=== Section Start ===

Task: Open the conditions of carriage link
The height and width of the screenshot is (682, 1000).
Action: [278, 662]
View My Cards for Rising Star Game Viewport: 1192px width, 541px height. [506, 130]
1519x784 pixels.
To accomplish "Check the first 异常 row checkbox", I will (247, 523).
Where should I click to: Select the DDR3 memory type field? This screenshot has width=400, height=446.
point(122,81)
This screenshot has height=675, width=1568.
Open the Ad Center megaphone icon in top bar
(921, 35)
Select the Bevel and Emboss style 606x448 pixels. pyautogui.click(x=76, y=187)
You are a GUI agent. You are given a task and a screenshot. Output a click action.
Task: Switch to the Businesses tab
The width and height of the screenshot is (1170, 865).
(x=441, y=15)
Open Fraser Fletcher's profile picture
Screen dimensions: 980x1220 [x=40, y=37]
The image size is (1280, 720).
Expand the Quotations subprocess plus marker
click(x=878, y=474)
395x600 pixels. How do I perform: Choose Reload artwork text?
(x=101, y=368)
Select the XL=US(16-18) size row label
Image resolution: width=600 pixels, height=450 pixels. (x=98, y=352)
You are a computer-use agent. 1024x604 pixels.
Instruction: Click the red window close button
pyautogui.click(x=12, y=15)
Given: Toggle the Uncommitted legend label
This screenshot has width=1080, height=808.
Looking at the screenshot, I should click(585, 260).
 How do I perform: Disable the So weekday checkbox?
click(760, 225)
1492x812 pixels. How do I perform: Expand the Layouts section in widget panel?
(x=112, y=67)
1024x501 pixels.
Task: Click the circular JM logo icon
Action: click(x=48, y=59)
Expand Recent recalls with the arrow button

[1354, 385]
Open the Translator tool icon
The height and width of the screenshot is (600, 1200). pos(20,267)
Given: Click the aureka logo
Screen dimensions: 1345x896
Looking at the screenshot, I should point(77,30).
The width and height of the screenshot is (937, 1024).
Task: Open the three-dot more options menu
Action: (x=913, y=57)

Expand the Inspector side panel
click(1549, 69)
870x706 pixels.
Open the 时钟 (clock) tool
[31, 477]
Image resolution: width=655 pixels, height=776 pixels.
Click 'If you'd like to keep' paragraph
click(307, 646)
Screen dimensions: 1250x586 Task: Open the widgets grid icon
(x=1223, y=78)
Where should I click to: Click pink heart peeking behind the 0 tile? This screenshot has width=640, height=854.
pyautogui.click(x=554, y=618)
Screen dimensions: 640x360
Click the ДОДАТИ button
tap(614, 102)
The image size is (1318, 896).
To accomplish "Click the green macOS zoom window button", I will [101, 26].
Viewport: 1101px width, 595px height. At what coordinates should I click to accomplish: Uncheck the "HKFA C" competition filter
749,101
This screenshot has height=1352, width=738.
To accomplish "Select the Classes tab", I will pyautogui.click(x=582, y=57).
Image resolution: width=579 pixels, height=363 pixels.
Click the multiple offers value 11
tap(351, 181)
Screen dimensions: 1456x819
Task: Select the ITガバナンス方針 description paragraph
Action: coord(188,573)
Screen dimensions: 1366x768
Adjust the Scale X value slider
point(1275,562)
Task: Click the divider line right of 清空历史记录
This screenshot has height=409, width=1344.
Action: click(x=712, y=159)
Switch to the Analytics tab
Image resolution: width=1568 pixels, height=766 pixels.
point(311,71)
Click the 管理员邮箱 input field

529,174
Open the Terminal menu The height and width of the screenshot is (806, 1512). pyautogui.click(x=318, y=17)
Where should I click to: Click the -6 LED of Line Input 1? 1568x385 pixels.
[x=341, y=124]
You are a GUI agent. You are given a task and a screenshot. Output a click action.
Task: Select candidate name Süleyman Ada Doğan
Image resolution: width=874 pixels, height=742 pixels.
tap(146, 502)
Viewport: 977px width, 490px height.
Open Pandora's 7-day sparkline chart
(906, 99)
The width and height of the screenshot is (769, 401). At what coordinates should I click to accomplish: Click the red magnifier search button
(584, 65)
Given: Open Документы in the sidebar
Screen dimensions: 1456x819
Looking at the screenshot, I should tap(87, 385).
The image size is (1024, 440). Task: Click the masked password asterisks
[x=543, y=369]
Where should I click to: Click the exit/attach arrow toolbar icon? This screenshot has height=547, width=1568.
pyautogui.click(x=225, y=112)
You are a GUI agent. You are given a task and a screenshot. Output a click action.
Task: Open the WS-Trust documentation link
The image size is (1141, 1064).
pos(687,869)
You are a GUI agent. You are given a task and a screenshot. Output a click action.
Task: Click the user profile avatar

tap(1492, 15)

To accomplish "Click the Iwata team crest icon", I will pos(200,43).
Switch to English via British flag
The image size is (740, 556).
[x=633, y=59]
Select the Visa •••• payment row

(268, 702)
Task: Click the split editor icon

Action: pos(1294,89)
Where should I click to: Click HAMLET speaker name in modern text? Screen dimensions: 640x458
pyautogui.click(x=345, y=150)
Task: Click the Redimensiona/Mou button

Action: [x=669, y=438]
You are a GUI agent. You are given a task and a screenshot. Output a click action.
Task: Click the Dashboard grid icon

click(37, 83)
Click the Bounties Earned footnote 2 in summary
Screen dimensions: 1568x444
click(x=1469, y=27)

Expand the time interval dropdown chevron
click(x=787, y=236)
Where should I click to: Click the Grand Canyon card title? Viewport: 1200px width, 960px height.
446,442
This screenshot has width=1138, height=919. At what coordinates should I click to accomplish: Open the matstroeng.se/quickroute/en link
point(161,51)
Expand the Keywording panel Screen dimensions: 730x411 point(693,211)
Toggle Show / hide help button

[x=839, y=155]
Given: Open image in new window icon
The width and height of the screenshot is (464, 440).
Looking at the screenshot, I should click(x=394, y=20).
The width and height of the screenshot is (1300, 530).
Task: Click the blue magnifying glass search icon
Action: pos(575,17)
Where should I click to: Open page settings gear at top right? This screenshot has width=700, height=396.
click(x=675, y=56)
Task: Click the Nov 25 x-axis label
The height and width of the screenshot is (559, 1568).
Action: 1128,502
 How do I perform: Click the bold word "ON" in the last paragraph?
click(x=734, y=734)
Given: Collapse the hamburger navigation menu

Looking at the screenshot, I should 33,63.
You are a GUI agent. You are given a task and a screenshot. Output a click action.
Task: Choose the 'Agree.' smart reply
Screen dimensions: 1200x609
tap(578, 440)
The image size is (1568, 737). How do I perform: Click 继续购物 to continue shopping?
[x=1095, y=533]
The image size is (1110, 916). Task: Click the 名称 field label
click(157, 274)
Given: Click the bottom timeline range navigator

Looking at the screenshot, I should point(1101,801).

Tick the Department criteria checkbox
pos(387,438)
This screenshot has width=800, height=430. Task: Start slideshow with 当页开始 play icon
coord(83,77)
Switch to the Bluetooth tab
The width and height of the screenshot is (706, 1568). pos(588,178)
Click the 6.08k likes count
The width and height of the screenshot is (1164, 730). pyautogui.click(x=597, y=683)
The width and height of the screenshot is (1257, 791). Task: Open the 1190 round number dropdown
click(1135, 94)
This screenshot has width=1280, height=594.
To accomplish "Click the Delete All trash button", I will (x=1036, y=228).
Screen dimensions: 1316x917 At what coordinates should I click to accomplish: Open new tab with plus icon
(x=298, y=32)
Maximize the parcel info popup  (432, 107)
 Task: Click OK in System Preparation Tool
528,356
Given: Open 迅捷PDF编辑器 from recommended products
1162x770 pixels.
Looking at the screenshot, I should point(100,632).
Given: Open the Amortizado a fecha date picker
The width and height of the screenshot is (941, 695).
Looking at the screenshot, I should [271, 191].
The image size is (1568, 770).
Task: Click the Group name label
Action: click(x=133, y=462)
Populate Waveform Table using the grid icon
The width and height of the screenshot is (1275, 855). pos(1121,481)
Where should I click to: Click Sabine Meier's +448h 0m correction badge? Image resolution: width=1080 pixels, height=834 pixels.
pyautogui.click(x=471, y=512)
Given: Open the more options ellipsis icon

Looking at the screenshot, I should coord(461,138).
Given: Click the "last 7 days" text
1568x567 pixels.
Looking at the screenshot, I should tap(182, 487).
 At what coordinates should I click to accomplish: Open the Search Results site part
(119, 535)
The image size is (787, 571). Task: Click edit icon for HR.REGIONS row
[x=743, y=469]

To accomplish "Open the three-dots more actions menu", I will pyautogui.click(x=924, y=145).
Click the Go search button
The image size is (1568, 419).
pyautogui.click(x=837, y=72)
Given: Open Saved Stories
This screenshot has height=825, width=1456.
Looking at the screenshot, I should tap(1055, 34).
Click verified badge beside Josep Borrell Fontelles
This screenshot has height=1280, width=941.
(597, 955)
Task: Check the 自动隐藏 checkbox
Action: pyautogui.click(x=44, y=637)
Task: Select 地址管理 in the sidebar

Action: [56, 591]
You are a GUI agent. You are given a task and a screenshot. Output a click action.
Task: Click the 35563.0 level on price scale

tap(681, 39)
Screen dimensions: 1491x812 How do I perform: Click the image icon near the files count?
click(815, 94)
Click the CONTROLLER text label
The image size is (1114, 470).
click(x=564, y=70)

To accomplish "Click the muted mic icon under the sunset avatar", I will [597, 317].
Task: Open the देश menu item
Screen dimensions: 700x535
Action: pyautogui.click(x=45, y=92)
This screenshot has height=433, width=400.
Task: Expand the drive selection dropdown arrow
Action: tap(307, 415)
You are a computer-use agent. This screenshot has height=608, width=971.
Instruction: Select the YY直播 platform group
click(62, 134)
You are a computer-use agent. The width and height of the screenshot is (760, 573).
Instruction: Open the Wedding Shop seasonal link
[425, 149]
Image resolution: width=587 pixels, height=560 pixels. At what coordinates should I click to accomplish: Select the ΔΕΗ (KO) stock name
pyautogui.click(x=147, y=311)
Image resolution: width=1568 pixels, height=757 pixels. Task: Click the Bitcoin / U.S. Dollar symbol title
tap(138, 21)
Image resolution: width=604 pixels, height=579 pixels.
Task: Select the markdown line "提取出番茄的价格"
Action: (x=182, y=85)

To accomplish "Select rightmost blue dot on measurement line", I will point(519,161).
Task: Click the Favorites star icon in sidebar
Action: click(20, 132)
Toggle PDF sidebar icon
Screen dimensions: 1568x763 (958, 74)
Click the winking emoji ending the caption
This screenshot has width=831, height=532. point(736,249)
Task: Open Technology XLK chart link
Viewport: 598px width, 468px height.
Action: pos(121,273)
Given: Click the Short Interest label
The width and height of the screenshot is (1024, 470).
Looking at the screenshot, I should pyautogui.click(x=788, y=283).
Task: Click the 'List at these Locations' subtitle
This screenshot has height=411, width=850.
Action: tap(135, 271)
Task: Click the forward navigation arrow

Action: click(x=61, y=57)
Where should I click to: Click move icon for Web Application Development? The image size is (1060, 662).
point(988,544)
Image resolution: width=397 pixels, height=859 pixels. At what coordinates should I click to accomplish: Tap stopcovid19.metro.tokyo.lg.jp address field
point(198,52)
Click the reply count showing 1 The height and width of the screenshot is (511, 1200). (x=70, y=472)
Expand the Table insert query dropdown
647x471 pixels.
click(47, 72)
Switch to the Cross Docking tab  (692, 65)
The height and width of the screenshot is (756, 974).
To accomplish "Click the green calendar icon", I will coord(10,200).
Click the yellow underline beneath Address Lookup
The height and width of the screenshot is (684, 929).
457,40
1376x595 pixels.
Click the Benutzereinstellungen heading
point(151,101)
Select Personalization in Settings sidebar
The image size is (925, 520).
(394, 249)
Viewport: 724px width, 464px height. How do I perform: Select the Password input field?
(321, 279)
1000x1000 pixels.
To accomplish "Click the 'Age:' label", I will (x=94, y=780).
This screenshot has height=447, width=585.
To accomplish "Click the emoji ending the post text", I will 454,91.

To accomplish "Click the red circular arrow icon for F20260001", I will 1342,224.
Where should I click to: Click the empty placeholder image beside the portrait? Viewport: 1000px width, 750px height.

=== Section End ===

**ASSIGNMENT**:
Beginning with the line above that contains "1492x812 pixels. How", copy each line exactly up to and including the line that contains "Switch to the Analytics tab", and go no further.

**RESPONSE BOX**:
1492x812 pixels. How do I perform: Expand the Layouts section in widget panel?
(x=112, y=67)
1024x501 pixels.
Task: Click the circular JM logo icon
Action: click(x=48, y=59)
Expand Recent recalls with the arrow button

[1354, 385]
Open the Translator tool icon
The height and width of the screenshot is (600, 1200). pos(20,267)
Given: Click the aureka logo
Screen dimensions: 1345x896
Looking at the screenshot, I should point(77,30).
The width and height of the screenshot is (937, 1024).
Task: Open the three-dot more options menu
Action: (x=913, y=57)

Expand the Inspector side panel
click(1549, 69)
870x706 pixels.
Open the 时钟 (clock) tool
[31, 477]
Image resolution: width=655 pixels, height=776 pixels.
Click 'If you'd like to keep' paragraph
click(307, 646)
Screen dimensions: 1250x586 Task: Open the widgets grid icon
(x=1223, y=78)
Where should I click to: Click pink heart peeking behind the 0 tile? This screenshot has width=640, height=854.
pyautogui.click(x=554, y=618)
Screen dimensions: 640x360
Click the ДОДАТИ button
tap(614, 102)
The image size is (1318, 896).
To accomplish "Click the green macOS zoom window button", I will [101, 26].
Viewport: 1101px width, 595px height. At what coordinates should I click to accomplish: Uncheck the "HKFA C" competition filter
749,101
This screenshot has height=1352, width=738.
To accomplish "Select the Classes tab", I will pyautogui.click(x=582, y=57).
Image resolution: width=579 pixels, height=363 pixels.
Click the multiple offers value 11
tap(351, 181)
Screen dimensions: 1456x819
Task: Select the ITガバナンス方針 description paragraph
Action: coord(188,573)
Screen dimensions: 1366x768
Adjust the Scale X value slider
point(1275,562)
Task: Click the divider line right of 清空历史记录
This screenshot has height=409, width=1344.
Action: click(x=712, y=159)
Switch to the Analytics tab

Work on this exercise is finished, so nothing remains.